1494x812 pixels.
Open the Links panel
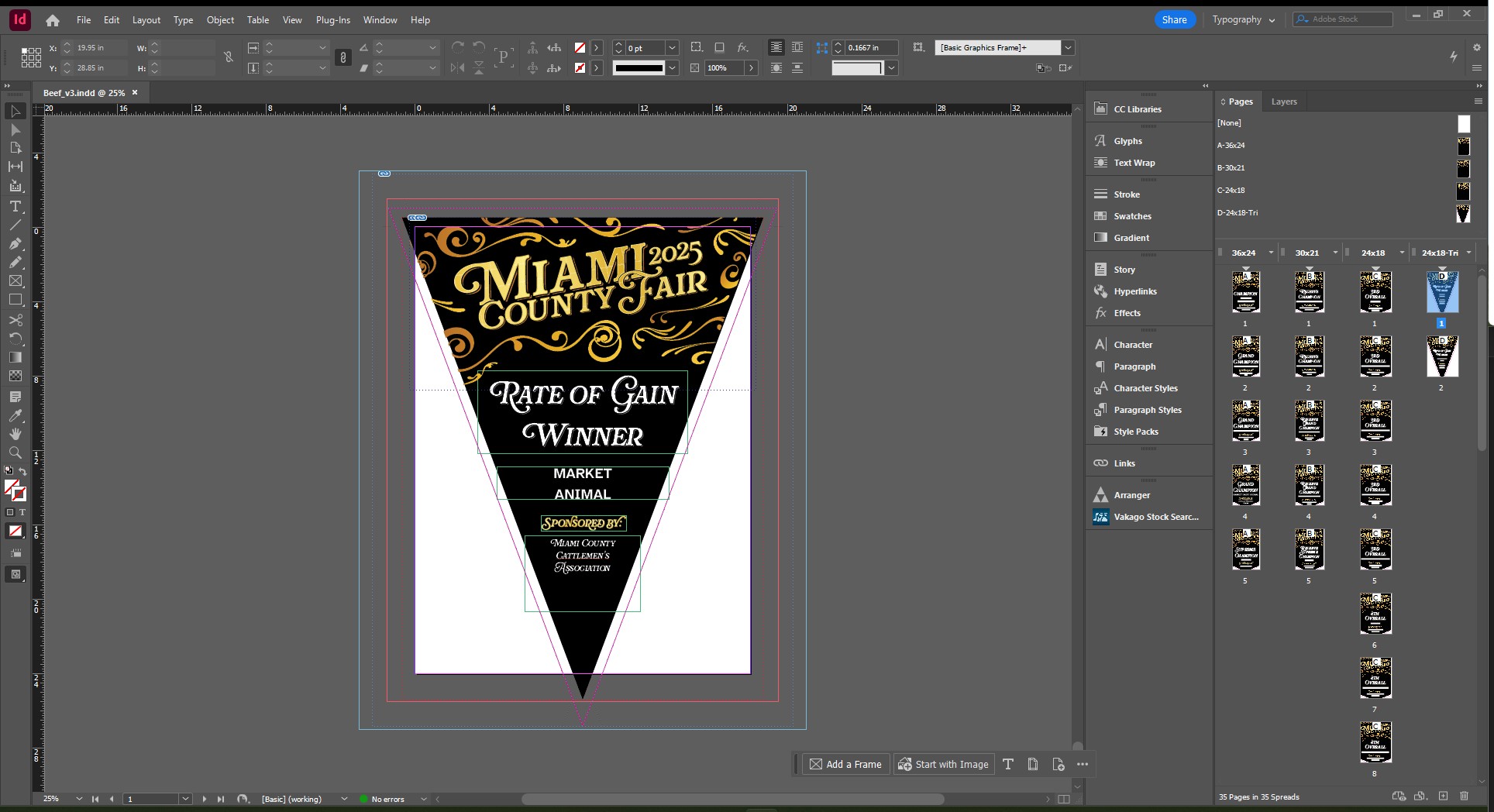coord(1124,463)
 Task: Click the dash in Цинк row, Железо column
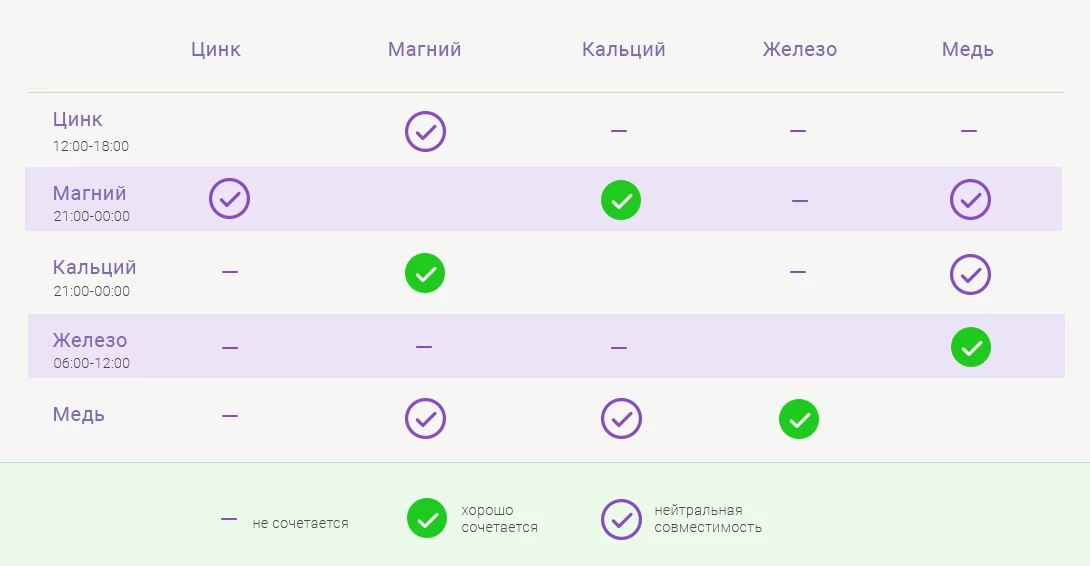point(798,131)
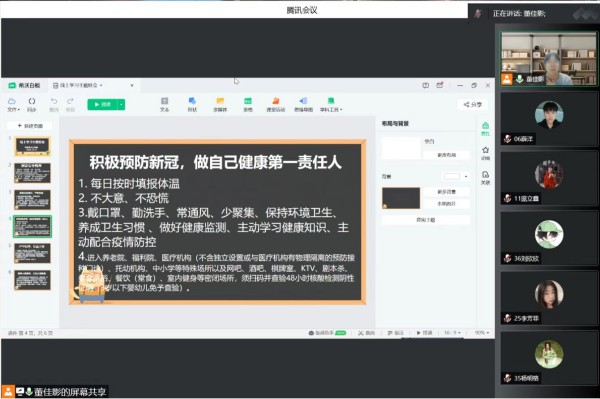Insert a table with the 表格 icon
600x399 pixels.
click(x=248, y=101)
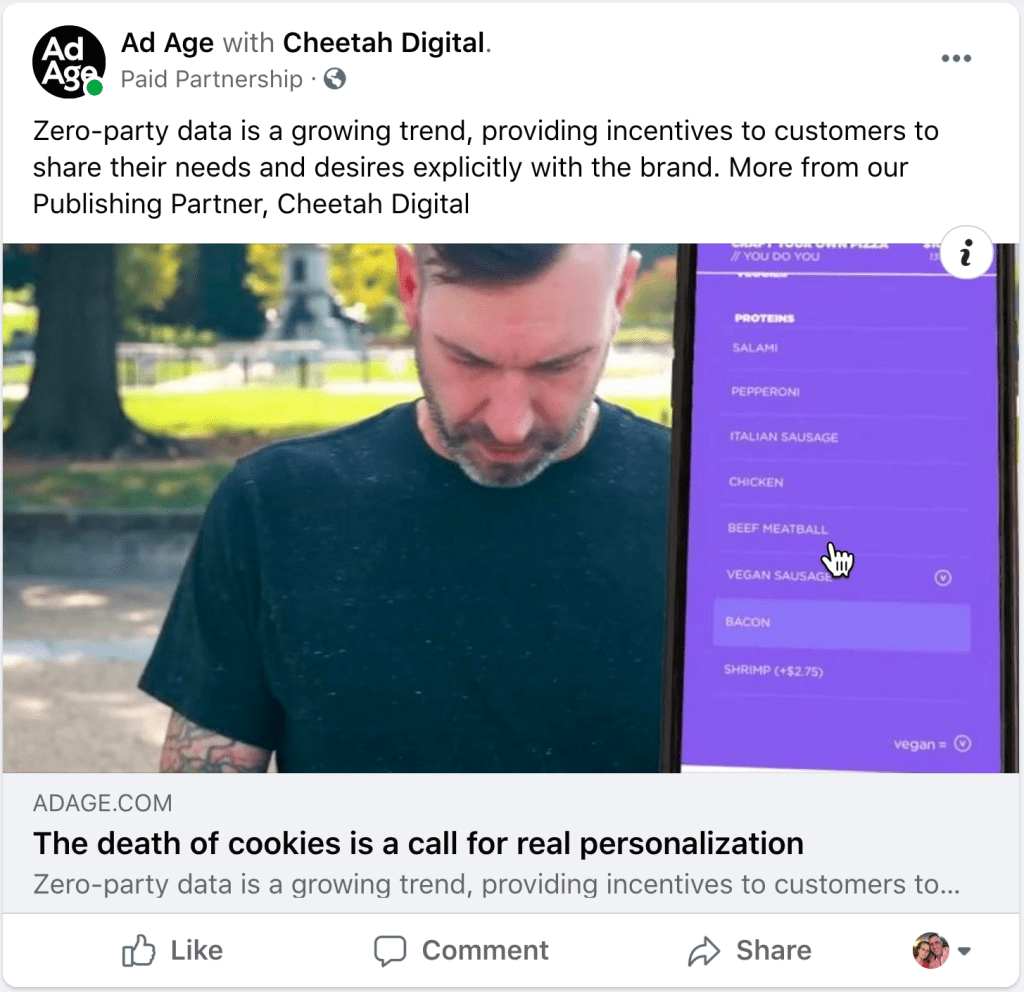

YOUR ASSIGNMENT - Only the pictures should be left out; write out everything else in the records exactly.

TASK ANSWER -
1494x812 pixels.
Open the Links panel
coord(1124,463)
 Task: Click the dash in Цинк row, Железо column
point(798,131)
Insert a table with the 表格 icon
600x399 pixels.
click(x=248, y=101)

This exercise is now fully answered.